▼

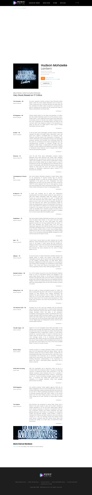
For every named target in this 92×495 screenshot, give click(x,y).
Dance (19, 8)
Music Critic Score (53, 79)
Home (14, 8)
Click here (15, 446)
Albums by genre (34, 2)
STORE (55, 2)
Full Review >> (59, 111)
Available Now (46, 83)
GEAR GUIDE (46, 2)
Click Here (38, 435)
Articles (63, 2)
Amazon (50, 86)
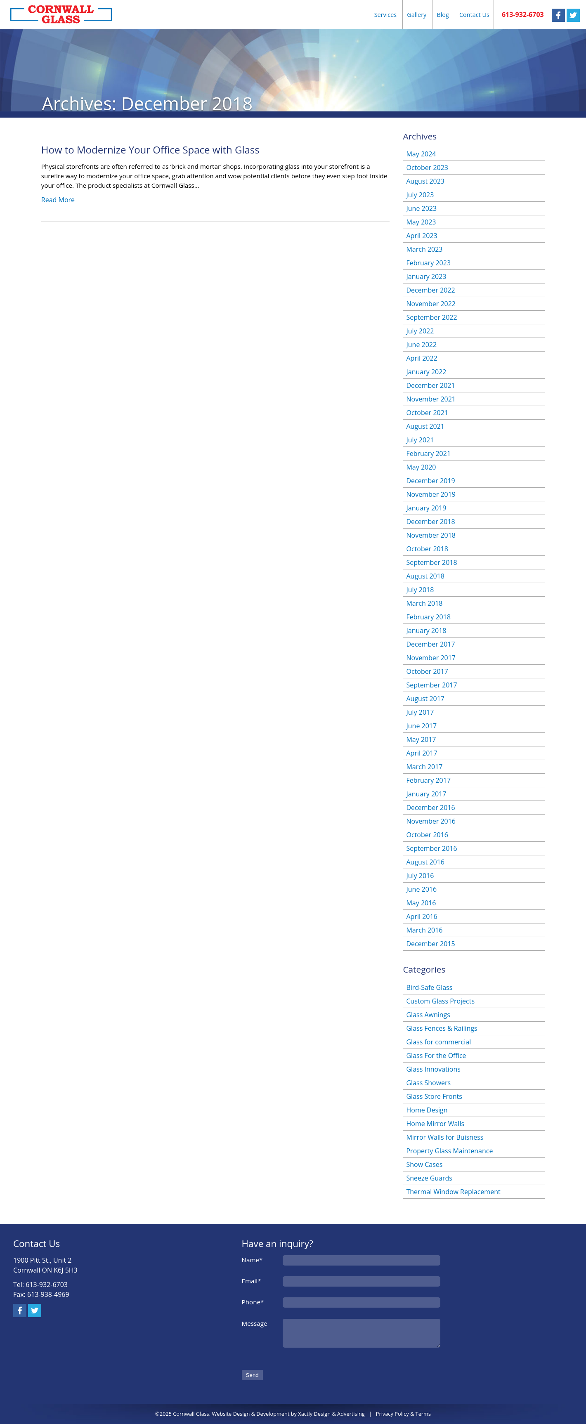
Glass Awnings (428, 1014)
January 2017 (426, 793)
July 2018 (420, 589)
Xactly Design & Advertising (331, 1413)
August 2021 (425, 426)
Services (385, 15)
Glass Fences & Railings (441, 1028)
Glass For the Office (436, 1055)
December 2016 (430, 807)
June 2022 (421, 344)
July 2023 (420, 194)
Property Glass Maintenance (449, 1150)
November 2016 (431, 821)
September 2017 (431, 685)
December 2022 (430, 290)
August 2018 (425, 576)
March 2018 (424, 603)
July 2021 (420, 439)
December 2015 (430, 943)
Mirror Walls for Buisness (444, 1137)
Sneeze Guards (429, 1178)
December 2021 (430, 385)
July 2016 (420, 875)
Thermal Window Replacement (453, 1191)
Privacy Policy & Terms (403, 1413)
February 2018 (428, 616)
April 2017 (421, 753)
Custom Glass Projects (440, 1001)
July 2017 (420, 712)
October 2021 (427, 412)
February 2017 (428, 780)
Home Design (426, 1110)
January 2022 (426, 371)
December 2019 (430, 480)
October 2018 (427, 548)
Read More (58, 199)
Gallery (416, 15)
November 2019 (431, 494)
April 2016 (421, 916)
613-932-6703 (523, 14)
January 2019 (426, 507)
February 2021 (428, 453)
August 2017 (425, 698)
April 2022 (421, 358)
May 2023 (421, 222)
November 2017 (431, 657)
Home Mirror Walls (435, 1123)
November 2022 (431, 303)
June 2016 (421, 889)
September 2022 (431, 317)
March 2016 (424, 930)
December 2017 (430, 644)
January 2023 (426, 276)
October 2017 (427, 671)
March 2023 (424, 249)
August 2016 (425, 862)
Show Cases (424, 1164)
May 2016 (421, 902)
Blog (443, 15)
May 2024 (421, 153)
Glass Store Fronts (434, 1096)
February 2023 (428, 262)
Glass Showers (428, 1082)
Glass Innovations (433, 1069)
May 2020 (421, 467)
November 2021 (431, 399)
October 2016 (427, 834)
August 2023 (425, 181)
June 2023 (421, 208)
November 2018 (431, 535)
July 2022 (420, 330)
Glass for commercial (438, 1041)
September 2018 (431, 562)
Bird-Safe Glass (429, 987)
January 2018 (426, 630)
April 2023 (421, 235)
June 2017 (421, 725)
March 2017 (424, 766)
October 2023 (427, 167)
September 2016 (431, 848)
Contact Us (474, 15)
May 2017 (421, 739)
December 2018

▲

- _Brief_
Rewrite every line of the entries above, replacing "December" with "Dec." wherever it occurs and leaving everything else unchanged. Leave out the pictures.

- _Output of the task_
For every named target in this 92×495 screenshot, give click(x,y).
Dance (19, 8)
Music Critic Score (53, 79)
Home (14, 8)
Click here (15, 446)
Albums by genre (34, 2)
STORE (55, 2)
Full Review >> (59, 111)
Available Now (46, 83)
GEAR GUIDE (46, 2)
Click Here (38, 435)
Articles (63, 2)
Amazon (50, 86)
Glass Awnings (428, 1014)
January 2017 (426, 793)
July 2018 (420, 589)
Xactly Design & Advertising (331, 1413)
August 2021 (425, 426)
Services (385, 15)
Glass Fences & Railings (441, 1028)
Glass For the Office (436, 1055)
Dec. 2016 (430, 807)
June 2022 (421, 344)
July 2023 (420, 194)
Property Glass Maintenance (449, 1150)
November 2016 (431, 821)
September 2017 (431, 685)
Dec. 2022 (430, 290)
August 2018 (425, 576)
March 2018 (424, 603)
July 2021 (420, 439)
Dec. 2015 (430, 943)
Mirror Walls for Buisness (444, 1137)
Sneeze Guards (429, 1178)
Dec. 2021 (430, 385)
July 2016 (420, 875)
Thermal Window Replacement (453, 1191)
Privacy Policy & Terms (403, 1413)
February 2018 (428, 616)
April 2017 (421, 753)
Custom Glass Projects (440, 1001)
July 2017 (420, 712)
October 2021 (427, 412)
February 2017 (428, 780)
Home Design (426, 1110)
January 2022 (426, 371)
Dec. 2019 (430, 480)
October 2018 (427, 548)
Read More (58, 199)
Gallery (416, 15)
November 2019 (431, 494)
April 2016 (421, 916)
613-932-6703 (523, 14)
January 2019 (426, 507)
February 2021 (428, 453)
August 2017 (425, 698)
April 2022 (421, 358)
May 2023 (421, 222)
November 2017 (431, 657)
Home Mirror Walls (435, 1123)
November 2022 (431, 303)
June 2016 (421, 889)
September 2022 (431, 317)
March 2016 (424, 930)
Dec. 2017 (430, 644)
January 2023 (426, 276)
October 2017 (427, 671)
March 2023 (424, 249)
August 2016 (425, 862)
Show Cases (424, 1164)
May 2016 (421, 902)
Blog (443, 15)
May 2024 (421, 153)
Glass Store Fronts (434, 1096)
February 2023 (428, 262)
Glass Showers (428, 1082)
Glass Innovations (433, 1069)
May 2020 (421, 467)
November 2021 (431, 399)
October 2016 (427, 834)
August 2023 (425, 181)
June 2023 (421, 208)
November 2018 (431, 535)
July 2022 (420, 330)
Glass for commercial (438, 1041)
September 2018 (431, 562)
Bird-Safe Glass (429, 987)
January 2018 (426, 630)
April 2023 (421, 235)
June 2017 (421, 725)
March 2017 (424, 766)
October 2023 (427, 167)
September 2016 (431, 848)
Contact Us (474, 15)
May 2017 (421, 739)
Dec. 2018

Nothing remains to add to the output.